▶ PROVIDED MATERIAL
···
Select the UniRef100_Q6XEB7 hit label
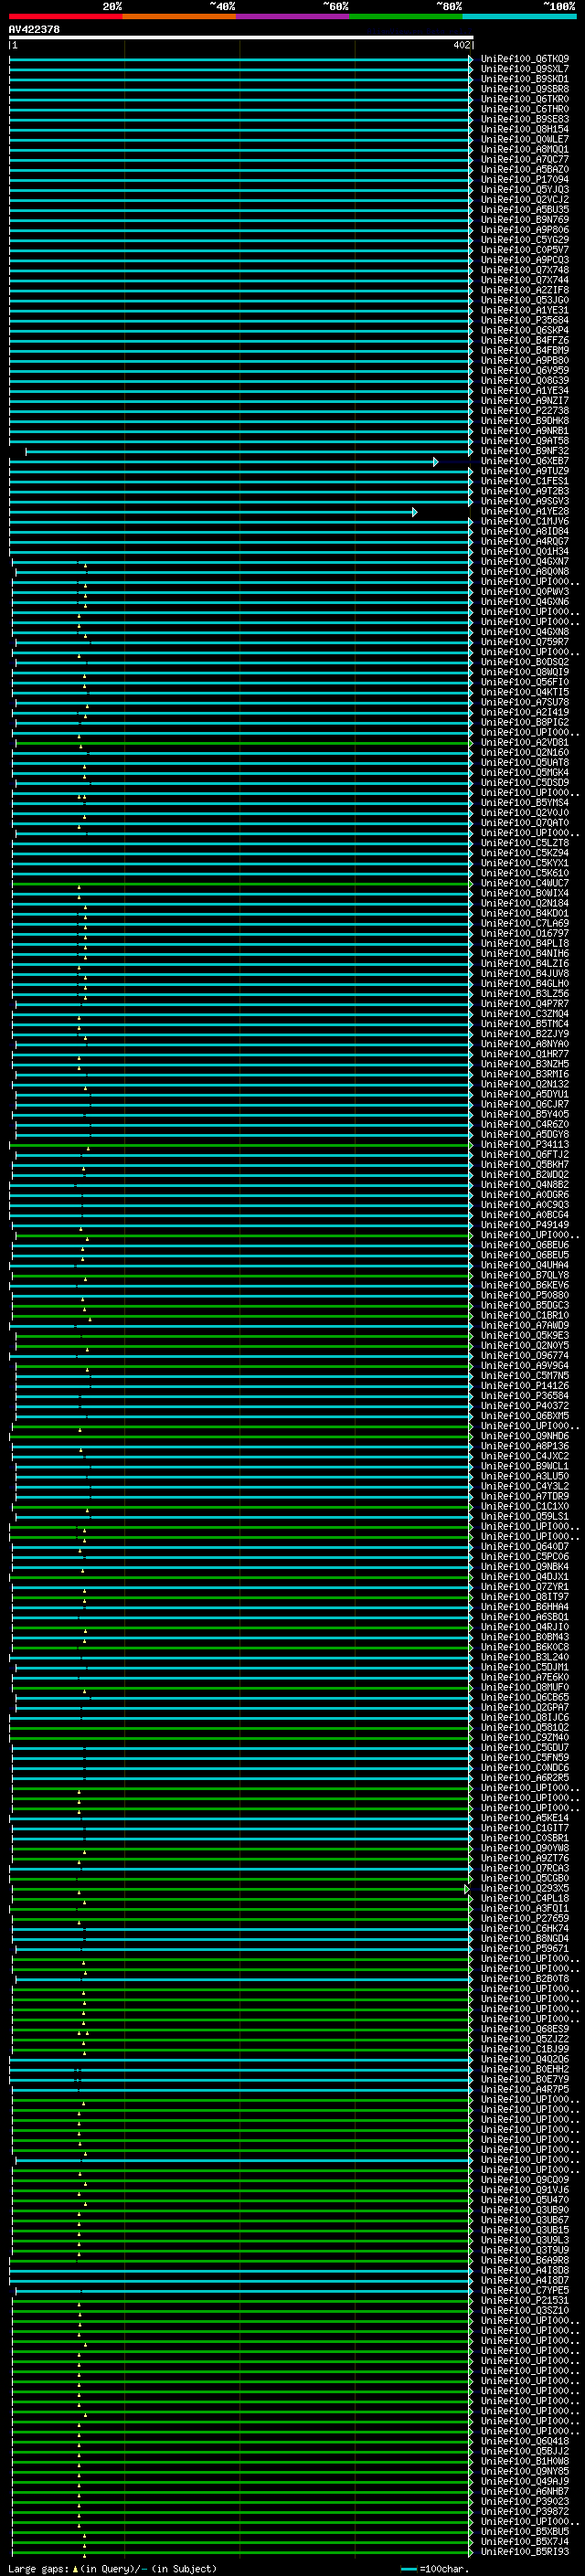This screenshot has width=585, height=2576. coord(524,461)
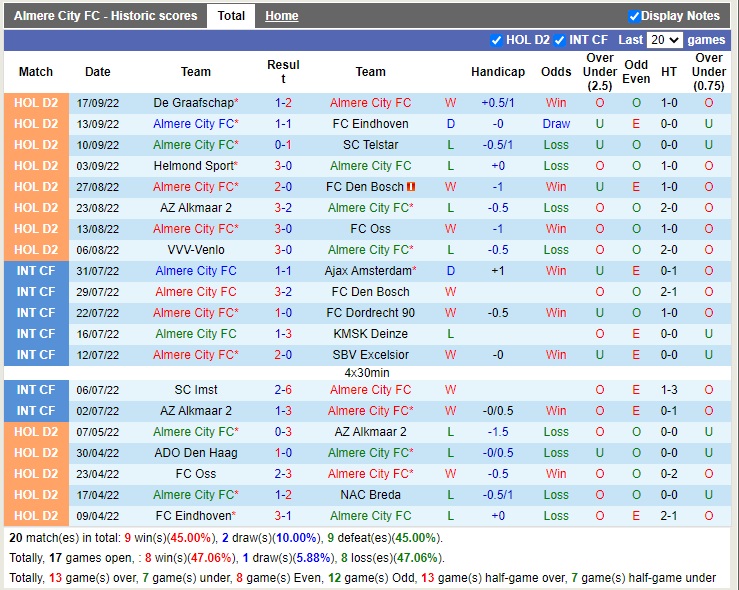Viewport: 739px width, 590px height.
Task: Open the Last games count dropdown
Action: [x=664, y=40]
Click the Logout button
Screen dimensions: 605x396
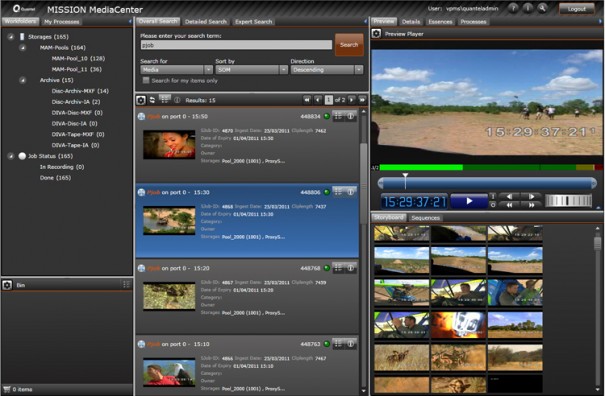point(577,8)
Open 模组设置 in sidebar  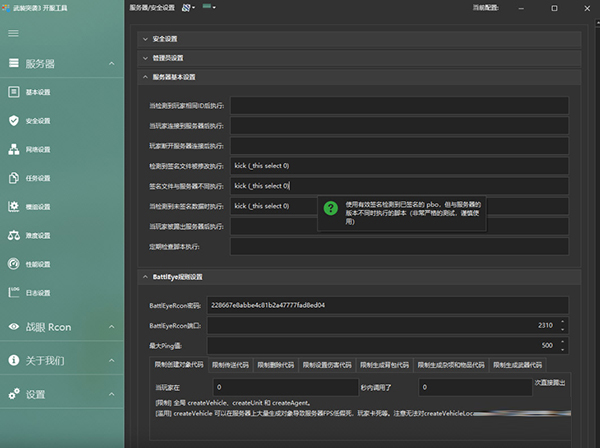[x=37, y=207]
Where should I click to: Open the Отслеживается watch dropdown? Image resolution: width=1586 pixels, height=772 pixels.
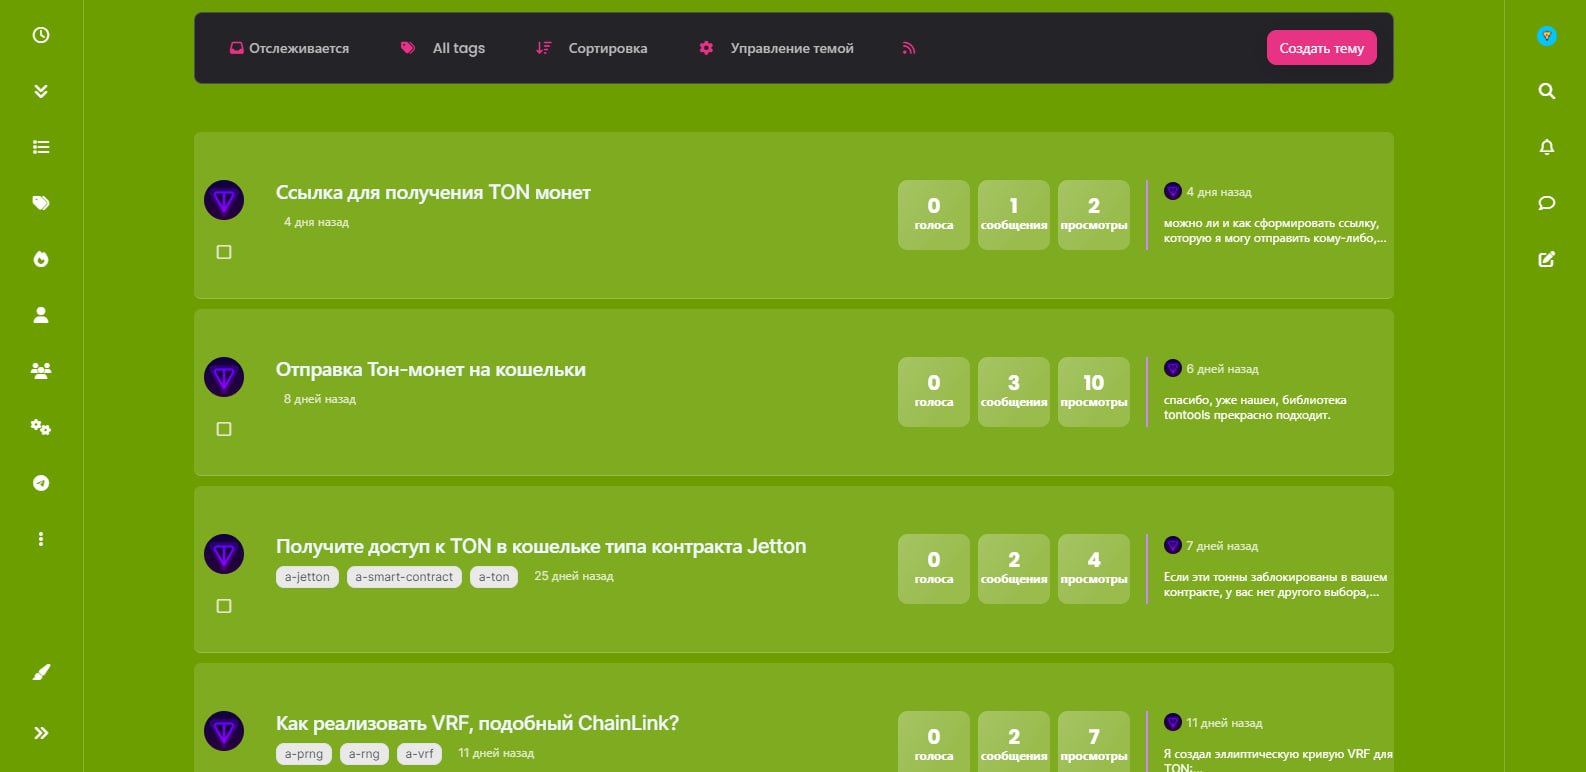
···
From the items above, copy every line that contains the string "dropdown", matching its exact case.

▶ THE RESPONSE
Task: Open the Last games count dropdown
Where should I click to: Open the Отслеживается watch dropdown? Image resolution: width=1586 pixels, height=772 pixels.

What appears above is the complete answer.